SpeakRight is an Java framework for writing speech recognition applications in VoiceXML. Dynamic generation of VoiceXML is done using the popular StringTemplate templating framework. Although VoiceXML uses a similar web architecture as HTML, the needs of a speech app are very different. SpeakRight lives in application code layer, typically in a servlet. The SpeakRight runtime dynamically generates VoiceXML pages, one per HTTP request.
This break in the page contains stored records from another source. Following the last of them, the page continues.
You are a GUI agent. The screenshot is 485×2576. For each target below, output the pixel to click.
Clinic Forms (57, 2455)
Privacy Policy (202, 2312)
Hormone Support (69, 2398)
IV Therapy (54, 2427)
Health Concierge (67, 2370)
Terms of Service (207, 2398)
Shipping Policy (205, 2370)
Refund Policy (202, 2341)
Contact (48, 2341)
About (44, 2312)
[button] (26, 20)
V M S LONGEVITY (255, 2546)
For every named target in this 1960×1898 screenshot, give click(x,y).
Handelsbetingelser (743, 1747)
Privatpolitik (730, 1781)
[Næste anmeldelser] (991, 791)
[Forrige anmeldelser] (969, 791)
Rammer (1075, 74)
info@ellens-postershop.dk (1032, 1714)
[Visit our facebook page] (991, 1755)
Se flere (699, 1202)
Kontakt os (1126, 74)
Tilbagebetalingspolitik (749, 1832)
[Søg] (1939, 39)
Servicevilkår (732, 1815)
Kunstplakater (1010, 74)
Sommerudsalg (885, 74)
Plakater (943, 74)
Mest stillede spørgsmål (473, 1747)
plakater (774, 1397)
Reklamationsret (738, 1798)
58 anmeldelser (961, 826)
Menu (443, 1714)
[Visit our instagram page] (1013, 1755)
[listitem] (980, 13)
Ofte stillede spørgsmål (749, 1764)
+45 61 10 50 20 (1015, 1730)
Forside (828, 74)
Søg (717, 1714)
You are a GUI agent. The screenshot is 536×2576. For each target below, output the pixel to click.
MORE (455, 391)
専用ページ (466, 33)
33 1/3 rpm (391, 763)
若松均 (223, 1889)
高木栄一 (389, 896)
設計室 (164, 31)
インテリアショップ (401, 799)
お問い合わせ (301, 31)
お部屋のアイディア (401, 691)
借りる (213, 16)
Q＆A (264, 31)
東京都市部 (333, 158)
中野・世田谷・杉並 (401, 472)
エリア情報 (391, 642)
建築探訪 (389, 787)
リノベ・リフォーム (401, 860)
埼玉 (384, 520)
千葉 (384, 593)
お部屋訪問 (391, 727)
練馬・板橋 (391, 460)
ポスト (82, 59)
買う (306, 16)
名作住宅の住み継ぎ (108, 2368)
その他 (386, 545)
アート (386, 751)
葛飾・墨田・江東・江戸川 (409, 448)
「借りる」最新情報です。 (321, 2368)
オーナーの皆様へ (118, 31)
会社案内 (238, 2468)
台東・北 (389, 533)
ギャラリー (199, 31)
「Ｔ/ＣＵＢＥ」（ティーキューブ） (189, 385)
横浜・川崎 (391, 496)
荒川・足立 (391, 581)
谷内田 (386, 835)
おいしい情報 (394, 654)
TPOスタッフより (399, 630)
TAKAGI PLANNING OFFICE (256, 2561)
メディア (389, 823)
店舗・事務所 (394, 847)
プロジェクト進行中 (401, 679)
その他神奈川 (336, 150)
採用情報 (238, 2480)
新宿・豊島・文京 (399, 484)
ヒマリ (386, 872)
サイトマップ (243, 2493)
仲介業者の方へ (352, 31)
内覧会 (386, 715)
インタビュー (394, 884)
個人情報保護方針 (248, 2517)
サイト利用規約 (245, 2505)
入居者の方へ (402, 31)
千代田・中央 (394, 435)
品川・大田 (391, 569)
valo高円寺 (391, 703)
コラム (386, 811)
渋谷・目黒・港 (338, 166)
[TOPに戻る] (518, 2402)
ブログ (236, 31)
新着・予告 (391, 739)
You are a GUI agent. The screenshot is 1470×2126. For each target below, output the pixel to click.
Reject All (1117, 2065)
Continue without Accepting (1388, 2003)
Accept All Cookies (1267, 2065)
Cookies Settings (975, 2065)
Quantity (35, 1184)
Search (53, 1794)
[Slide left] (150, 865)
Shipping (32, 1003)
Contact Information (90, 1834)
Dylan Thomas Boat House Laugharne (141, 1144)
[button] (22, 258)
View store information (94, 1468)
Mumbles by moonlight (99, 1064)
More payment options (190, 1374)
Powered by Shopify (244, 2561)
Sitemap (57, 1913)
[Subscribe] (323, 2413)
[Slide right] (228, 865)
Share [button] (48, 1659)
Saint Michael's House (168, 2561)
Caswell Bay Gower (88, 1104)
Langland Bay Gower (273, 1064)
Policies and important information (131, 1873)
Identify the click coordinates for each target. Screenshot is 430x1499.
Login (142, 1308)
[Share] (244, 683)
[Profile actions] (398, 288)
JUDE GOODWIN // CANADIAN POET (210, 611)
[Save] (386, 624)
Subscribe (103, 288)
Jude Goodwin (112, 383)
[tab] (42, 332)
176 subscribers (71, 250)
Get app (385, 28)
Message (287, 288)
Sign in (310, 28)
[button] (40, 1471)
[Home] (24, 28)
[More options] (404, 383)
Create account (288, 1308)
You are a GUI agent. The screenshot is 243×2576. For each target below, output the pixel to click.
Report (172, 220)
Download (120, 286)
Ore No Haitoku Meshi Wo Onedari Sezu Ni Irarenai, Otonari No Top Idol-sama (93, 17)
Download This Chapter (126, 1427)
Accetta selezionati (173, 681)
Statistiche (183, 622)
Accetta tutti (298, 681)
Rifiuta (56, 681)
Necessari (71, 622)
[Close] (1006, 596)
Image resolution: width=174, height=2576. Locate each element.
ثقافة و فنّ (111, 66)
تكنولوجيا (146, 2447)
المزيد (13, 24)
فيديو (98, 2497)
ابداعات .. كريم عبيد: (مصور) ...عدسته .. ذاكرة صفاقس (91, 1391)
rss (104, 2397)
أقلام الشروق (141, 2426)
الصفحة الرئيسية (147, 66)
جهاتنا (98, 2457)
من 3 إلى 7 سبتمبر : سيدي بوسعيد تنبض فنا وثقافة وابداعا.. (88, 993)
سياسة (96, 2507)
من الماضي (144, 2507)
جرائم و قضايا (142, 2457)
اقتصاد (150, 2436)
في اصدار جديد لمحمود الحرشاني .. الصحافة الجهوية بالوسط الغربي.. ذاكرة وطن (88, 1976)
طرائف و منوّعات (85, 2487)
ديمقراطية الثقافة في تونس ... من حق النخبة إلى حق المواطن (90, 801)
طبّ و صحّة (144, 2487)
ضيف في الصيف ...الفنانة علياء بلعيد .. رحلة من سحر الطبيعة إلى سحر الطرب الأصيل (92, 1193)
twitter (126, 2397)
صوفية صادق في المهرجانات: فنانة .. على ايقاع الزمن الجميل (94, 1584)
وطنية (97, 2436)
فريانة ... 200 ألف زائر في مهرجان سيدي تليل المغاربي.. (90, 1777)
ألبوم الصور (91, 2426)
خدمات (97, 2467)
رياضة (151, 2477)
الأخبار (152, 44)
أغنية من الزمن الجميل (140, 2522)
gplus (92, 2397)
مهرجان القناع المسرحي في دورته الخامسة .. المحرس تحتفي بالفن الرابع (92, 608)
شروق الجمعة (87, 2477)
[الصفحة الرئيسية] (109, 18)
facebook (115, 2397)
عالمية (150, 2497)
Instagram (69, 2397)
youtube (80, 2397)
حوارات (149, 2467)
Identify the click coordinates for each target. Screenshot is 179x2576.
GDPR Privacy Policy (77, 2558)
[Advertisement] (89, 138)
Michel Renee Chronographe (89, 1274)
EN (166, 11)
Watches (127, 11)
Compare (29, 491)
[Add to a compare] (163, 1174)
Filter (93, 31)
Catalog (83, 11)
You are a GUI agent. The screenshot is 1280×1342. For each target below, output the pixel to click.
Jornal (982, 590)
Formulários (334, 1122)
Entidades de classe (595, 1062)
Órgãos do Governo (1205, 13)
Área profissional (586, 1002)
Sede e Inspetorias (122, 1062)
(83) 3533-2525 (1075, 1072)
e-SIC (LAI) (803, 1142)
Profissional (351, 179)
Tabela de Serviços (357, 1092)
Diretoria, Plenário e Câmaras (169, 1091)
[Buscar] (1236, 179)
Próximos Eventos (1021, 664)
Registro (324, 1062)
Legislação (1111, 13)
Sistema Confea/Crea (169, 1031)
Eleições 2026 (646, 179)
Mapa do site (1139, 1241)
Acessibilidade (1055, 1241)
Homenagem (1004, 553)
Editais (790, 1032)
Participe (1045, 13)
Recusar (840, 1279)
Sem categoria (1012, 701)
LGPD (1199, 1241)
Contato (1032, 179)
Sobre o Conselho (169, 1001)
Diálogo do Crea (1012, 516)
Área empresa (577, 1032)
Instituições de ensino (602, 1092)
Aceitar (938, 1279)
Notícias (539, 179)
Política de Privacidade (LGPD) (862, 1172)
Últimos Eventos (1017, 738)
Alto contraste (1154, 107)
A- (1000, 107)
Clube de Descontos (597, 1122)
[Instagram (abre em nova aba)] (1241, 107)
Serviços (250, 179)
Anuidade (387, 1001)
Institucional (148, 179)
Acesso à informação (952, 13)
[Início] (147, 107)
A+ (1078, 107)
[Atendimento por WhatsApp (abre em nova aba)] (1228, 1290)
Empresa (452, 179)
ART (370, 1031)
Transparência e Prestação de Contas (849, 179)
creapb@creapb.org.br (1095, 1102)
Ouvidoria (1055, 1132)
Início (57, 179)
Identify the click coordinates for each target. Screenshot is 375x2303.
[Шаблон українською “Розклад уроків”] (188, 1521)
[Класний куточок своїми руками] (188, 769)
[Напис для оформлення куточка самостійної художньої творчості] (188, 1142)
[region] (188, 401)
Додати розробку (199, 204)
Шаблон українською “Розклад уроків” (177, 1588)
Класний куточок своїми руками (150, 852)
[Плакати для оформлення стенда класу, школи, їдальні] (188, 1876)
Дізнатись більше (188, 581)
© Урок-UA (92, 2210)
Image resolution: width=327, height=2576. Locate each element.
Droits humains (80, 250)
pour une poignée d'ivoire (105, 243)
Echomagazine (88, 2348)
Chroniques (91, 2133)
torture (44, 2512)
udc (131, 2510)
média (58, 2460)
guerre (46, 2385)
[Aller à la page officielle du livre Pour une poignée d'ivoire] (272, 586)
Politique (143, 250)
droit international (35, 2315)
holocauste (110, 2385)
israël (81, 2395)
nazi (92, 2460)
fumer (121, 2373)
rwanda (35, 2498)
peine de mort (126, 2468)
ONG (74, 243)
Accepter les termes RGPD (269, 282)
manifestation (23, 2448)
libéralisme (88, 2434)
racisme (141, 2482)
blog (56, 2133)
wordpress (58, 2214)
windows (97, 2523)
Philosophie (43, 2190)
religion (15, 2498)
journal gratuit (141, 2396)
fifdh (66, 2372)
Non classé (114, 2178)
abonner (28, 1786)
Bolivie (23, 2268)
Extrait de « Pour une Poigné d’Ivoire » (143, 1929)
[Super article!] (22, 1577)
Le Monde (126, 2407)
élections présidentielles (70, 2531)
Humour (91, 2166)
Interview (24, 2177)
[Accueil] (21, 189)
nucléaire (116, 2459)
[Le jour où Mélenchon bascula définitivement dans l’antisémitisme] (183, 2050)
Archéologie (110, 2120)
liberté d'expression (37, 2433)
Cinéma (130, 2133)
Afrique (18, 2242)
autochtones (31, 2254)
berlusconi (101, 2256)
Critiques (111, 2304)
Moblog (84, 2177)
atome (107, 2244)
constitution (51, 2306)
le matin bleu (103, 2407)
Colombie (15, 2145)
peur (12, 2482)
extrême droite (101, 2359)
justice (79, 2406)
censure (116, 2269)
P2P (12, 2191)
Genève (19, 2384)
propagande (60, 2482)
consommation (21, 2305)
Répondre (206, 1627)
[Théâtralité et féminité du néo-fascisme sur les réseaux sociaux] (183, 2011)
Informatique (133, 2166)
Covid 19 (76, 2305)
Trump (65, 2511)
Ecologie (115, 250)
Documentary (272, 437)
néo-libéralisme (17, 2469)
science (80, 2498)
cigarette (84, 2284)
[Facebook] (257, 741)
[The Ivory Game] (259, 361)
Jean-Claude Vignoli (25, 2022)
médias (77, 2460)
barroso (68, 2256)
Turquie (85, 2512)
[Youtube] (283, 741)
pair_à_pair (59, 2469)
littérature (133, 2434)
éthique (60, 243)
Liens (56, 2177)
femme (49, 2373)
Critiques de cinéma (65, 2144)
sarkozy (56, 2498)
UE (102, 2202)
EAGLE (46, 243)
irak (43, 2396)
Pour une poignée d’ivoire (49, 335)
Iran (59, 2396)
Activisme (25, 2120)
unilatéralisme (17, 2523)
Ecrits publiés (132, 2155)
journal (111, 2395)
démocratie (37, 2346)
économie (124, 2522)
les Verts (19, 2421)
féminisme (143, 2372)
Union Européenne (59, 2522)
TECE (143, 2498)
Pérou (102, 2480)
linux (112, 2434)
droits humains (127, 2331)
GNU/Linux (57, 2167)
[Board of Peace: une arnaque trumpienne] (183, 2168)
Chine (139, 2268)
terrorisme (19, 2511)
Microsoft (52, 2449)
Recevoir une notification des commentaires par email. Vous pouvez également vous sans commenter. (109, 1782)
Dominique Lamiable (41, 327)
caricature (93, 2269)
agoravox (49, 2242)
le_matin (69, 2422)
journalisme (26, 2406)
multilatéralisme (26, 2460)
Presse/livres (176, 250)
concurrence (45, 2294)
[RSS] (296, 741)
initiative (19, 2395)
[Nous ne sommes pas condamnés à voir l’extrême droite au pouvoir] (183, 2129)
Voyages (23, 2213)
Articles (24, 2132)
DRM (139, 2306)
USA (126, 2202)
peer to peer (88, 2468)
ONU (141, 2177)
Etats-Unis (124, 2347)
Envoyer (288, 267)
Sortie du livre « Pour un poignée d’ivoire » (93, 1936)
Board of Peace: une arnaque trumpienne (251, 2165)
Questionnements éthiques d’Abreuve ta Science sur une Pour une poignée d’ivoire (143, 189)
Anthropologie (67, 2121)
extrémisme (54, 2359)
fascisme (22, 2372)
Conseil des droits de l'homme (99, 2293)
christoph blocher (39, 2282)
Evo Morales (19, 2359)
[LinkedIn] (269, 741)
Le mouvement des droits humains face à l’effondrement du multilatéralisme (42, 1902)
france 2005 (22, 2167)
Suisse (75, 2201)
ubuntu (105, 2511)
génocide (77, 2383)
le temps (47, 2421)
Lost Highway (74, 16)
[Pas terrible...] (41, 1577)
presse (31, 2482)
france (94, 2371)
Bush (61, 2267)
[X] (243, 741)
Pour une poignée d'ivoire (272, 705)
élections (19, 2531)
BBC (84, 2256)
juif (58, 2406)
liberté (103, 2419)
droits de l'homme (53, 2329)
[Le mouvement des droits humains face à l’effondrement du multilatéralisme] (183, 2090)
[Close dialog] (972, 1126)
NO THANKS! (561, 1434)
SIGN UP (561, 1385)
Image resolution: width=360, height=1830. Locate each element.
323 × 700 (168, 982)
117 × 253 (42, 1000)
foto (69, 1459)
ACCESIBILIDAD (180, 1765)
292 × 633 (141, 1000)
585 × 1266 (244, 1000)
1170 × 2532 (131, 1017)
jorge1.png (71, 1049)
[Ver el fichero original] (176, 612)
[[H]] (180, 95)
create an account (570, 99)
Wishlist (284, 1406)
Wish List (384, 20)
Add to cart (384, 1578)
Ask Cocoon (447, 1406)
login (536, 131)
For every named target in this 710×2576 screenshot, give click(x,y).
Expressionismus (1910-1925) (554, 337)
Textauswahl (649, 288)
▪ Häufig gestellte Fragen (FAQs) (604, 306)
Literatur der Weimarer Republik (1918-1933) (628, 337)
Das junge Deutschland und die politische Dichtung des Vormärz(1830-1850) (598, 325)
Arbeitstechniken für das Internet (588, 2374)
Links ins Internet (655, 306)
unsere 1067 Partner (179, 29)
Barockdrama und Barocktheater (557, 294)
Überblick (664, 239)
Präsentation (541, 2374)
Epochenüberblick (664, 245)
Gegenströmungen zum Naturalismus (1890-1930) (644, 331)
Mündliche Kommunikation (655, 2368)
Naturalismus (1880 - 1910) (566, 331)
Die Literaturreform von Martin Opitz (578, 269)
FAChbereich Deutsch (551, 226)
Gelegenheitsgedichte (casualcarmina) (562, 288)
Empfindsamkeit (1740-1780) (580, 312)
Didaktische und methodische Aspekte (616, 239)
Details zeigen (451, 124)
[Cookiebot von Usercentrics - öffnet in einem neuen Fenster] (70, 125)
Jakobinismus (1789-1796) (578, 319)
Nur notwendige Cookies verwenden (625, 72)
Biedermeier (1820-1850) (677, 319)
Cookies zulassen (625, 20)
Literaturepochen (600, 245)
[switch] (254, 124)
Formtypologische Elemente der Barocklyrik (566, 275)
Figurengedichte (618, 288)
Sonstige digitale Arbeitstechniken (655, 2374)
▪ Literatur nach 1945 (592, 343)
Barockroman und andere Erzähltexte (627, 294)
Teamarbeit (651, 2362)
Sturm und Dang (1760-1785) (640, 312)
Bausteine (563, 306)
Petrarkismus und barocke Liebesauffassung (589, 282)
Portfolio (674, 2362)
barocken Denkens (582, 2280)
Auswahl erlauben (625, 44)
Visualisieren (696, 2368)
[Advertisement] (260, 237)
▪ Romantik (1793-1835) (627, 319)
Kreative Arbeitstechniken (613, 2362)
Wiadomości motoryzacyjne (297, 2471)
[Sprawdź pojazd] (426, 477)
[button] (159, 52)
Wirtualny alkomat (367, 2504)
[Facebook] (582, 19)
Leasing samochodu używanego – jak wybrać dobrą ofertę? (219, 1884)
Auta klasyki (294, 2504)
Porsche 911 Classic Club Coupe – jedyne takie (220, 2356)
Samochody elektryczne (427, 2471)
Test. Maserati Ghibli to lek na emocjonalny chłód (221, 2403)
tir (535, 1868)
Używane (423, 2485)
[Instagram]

SpeakRight Framework - Helps to build Speech Recognition Applications

FreeTTS is a speech synthesis system written entirely in the Java. It is based upon Flite, a small run-time speech synthesis engine developed at Carnegie Mellon University. Flite is derived from the Festival Speech Synthesis System from the University of Edinburgh and the FestVox project from Carnegie Mellon University. FreeTTS supports  a subset of the JSAPI 1.0 java speech synthesis specification.

FreeTTS - Speech Synthesizer in Java

The Festvox project aims to make the building of new synthetic voices more systemic and better documented, making it possible for anyone to build a new voice. Festvox is the base for most of the Speech Synthesis libraries.

Festvox - Builds New Synthetic Voices

Simon is an open source speech recognition program that can replace your mouse and keyboard. The system is designed to be as flexible as possible and will work with any language or dialect. It is a real dictation system.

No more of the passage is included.